WORK INSTRUCTION A:
According to the passage on Bentham, what is the end to which prudence adapts means in the moral field?
WORK INSTRUCTION B:
Write a continuation of the passage on Bentham that starts after its last sentence.

*** DOCUMENT SECTION Section Begins ***

Bentham said, "No man ever had, can, or could

have a motive differing from the pursuit of pleasure or the avoidance of pain." "The first law of nature is to seek our own happiness;" and in illustration of this he adds, "Prudence, in common parlance, is the adaptation of means to an end. In the moral field that end is happiness. The subjects on which prudence is to be exercised are ourselves and all besides ourselves as instrumental, and all besides as instrumental to our own felicity."

*** DOCUMENT SECTION Section Ends ***
*** DATA TO EXAMINE Section Begins ***

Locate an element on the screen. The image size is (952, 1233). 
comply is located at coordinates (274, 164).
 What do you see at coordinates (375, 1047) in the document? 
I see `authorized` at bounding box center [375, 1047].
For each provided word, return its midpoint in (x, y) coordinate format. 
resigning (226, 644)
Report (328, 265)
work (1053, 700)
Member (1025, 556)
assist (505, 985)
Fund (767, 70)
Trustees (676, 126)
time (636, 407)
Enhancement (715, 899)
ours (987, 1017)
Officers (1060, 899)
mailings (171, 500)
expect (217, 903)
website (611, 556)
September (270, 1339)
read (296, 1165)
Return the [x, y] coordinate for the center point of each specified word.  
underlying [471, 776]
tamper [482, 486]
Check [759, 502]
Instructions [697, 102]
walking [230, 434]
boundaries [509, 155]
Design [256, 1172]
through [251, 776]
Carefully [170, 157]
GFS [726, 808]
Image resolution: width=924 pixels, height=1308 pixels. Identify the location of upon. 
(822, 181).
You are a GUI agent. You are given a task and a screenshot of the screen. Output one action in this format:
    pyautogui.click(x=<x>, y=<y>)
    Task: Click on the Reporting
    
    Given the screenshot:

*** DATA TO EXAMINE Section Ends ***

ANSWER SECTION A:
Happiness.

ANSWER SECTION B:
'Of what can the sum total of happiness be made up, but of the individual units? What is demanded by prudence and benevolence is required by necessity. Existence itself depends for its continuance on the self-regarding principle. Had Adam cared more for the happiness of Eve than for his own, and Eve, at the same time, more for the happiness of Adam than for her own, Satan might have saved himself the trouble of temptation. Mutual misery would have marred all prospects of bliss, and the death of both have brought to a speedy finale the history of man."*

"But self-regarding prudence is not only a virtue -it is a virtue on which the very existence of the race depends. If I thought more about you than I thought about myself, I should be the blind leading the blind, and we should fall into the ditch together. It is as impossible that your pleasures should be better to me than my own, as that your eye-sight should be better to me than my own. My happiness * Deontology, vol. 1, p. 18.